Looking at an Empty Glass

The definition of an optimist is one who sees a glass half full. A pessimist sees the same glass as half empty. What then do you call a person who sees the glass empty? Give up?
You call them no longer thirsty. Maybe they are just practical. The one who instead of pondering the philosophical implications of a glass of water grasps the reality and acts on it.

I tend to be a thinker. Sometimes I over think things. There is a time and place for that kind of mental analysis of action – the chess game, politics, corporate machinations. Often though it is not a matter of thinking but of feeling and then acting. I am hungry therefore I will eat. I am thirsty so I drink. I see a need and I step into the breech. There is no need for extreme thought and a cost/benefit analysis. Sometimes you just have to go with your emotional intelligence and give someone a hug or a kind word or a helping hand.

Why this little rant? Because I see too many people standing at ground zero thinking. They are absorbed in deep thought trying to parse the path that will lead to the best outcome for themselves instead of reaching down and helping the fallen to stand. We are in the season of Lent. This is a time of penance, alms giving, and prayer. That sounds pretty introspective and it is. At the same time it is demanded that we “give up” something that brings us into solidarity with the poor and suffering. We are tasked to “be Christ” in the world – Clothe the naked, feed the hungry, comfort the infirm, visit the prisoner. These are all actions. That means we need to DO SOMETHING! What are you doing?

20 thoughts on “Looking at an Empty Glass

  1. This is spot on and falls within my own train of thought. I am a thinker by nature but I am also practical and I don’t let myself overthink to a place where I am constantly trying to visualize where it is I want to be. I simply live each day like it’s my last and take life as it comes. Along the way, I do my part to help those who need a little help, in whatever form it is needed. Though I practice no religion, I think it is the human thing to do.


    1. If I find it wandering I’ll send it back to you – perhaps with a little note pinned to its shirt! The change is seasons does cause a certain squirreliness among some people…


  2. I do what I can year-round, to help the people of Central Africa, which includes giving to 2 NGOs. One is Water for Good, and the other is Three Strands which is a medical work. I know and trust the people who started these 2 ministries. As you know, that’s where my heart is.

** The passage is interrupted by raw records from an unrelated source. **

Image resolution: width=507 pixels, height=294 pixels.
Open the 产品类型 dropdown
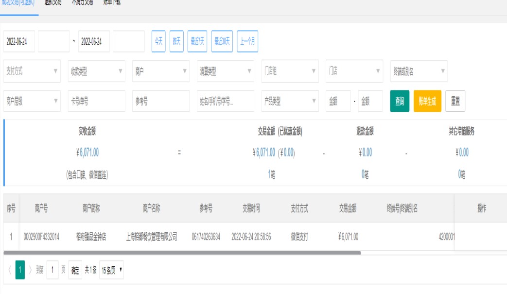pos(290,101)
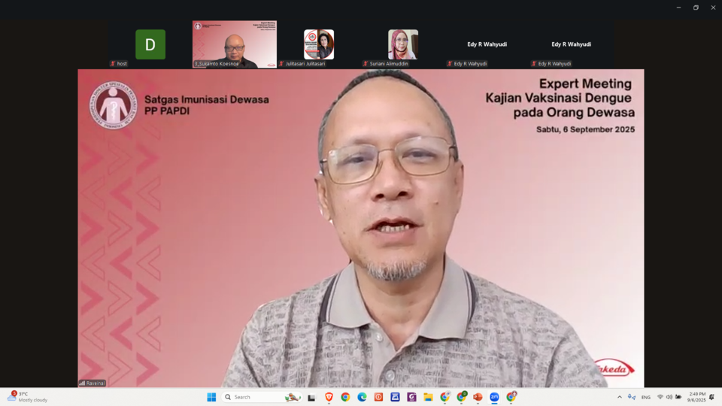Open Microsoft Edge from the taskbar
Screen dimensions: 722x406
362,397
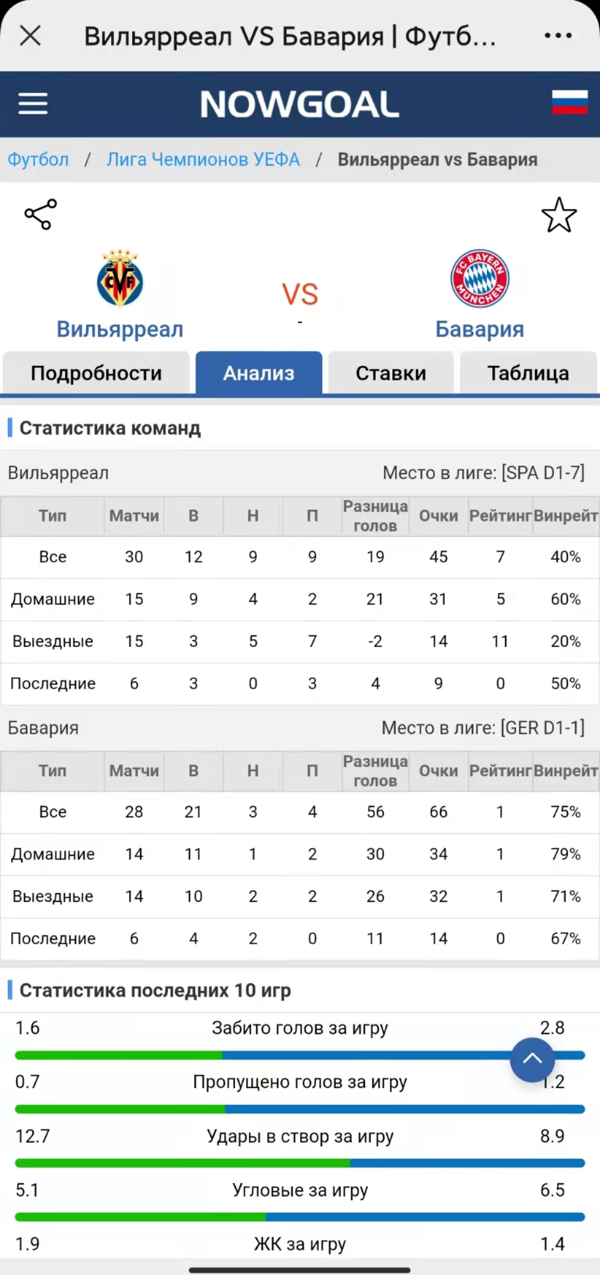Go to the Футбол breadcrumb link
The width and height of the screenshot is (600, 1275).
(38, 159)

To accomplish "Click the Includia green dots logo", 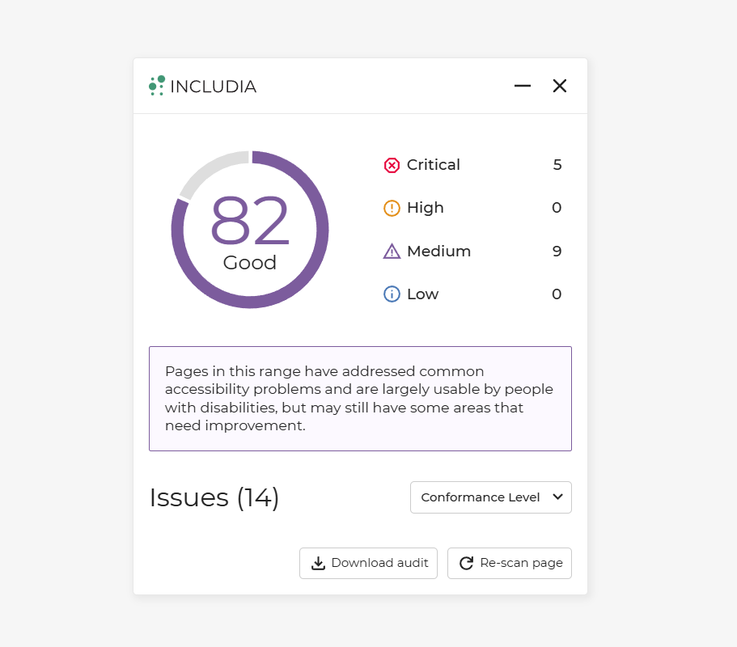I will (x=157, y=86).
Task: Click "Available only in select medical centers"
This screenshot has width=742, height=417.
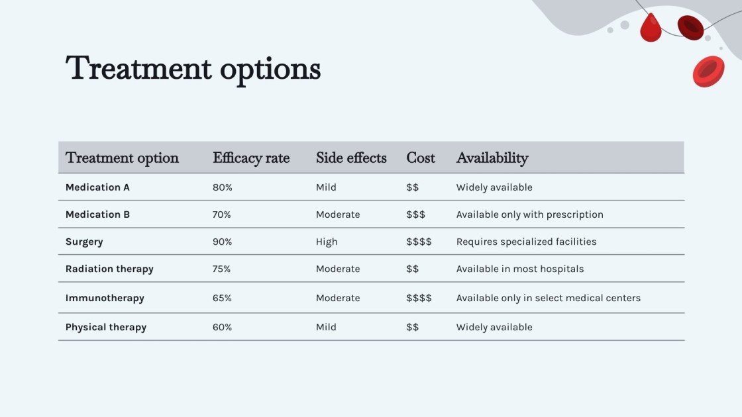Action: pos(549,298)
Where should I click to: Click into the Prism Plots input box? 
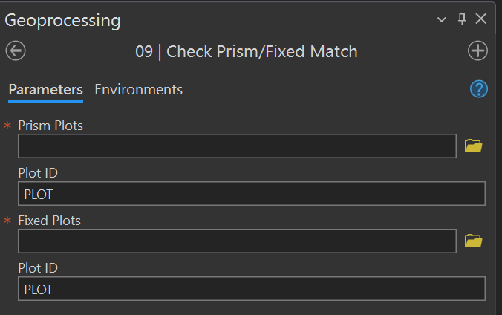pyautogui.click(x=237, y=146)
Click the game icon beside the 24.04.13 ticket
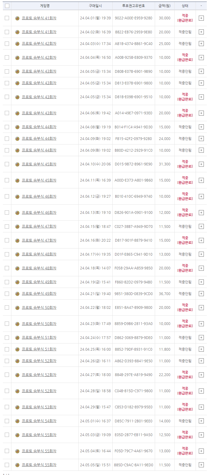Image resolution: width=207 pixels, height=475 pixels. [17, 213]
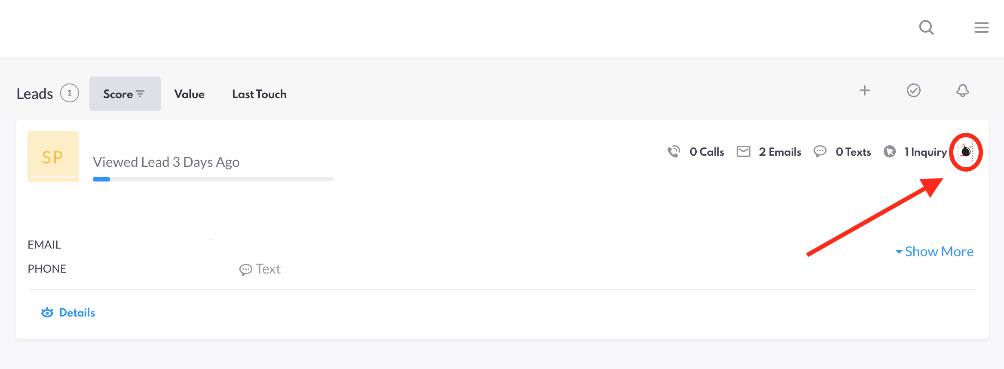Click the lead score progress bar
Screen dimensions: 1004x369
[x=213, y=179]
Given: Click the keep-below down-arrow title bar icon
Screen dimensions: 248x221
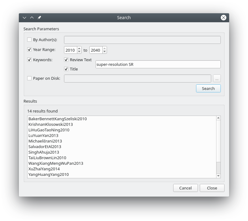Looking at the screenshot, I should (24, 18).
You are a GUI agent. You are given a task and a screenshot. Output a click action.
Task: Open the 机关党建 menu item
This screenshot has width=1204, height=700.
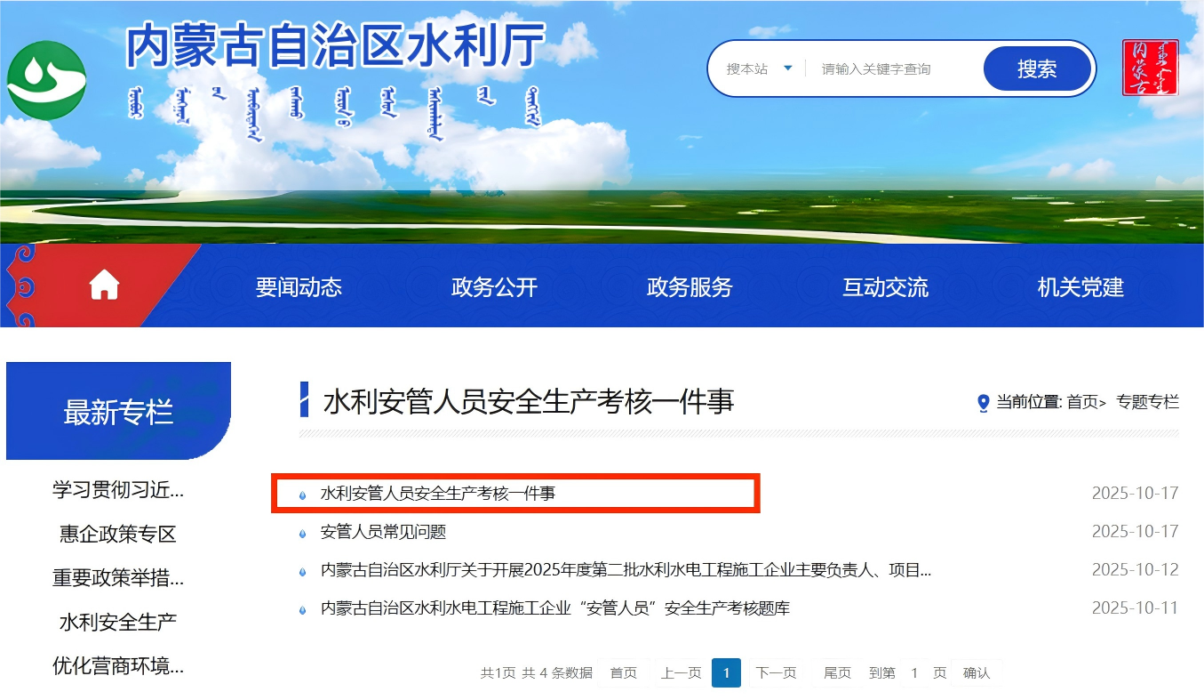tap(1080, 286)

    1. I think the idea of denying yourself luxuries, treats and frivolous items to remind yourself of those who don’t have those things is a good exercise but is especially meaningful if you take an action to help those who are in need… We have to look further than our finger tips to do good in the world.


  3. I tend to have little patience for those who are all talk and no action. Of course we need to stop and consider how best to act, but sometimes we get so caught up in the thinking that we never actually get around to helping! It may be just me, but I tend not to be impressed with protestors for the same reason. It’s so easy to protest against something, but if you really want to make a difference, roll up your sleeves and do the hard work of actually fixing the problem……


    1. I agree. There is a time for making your opinions known but it must be followed by the DOING to be effective. In Lent we are supposed to do good… So I’m trying my best!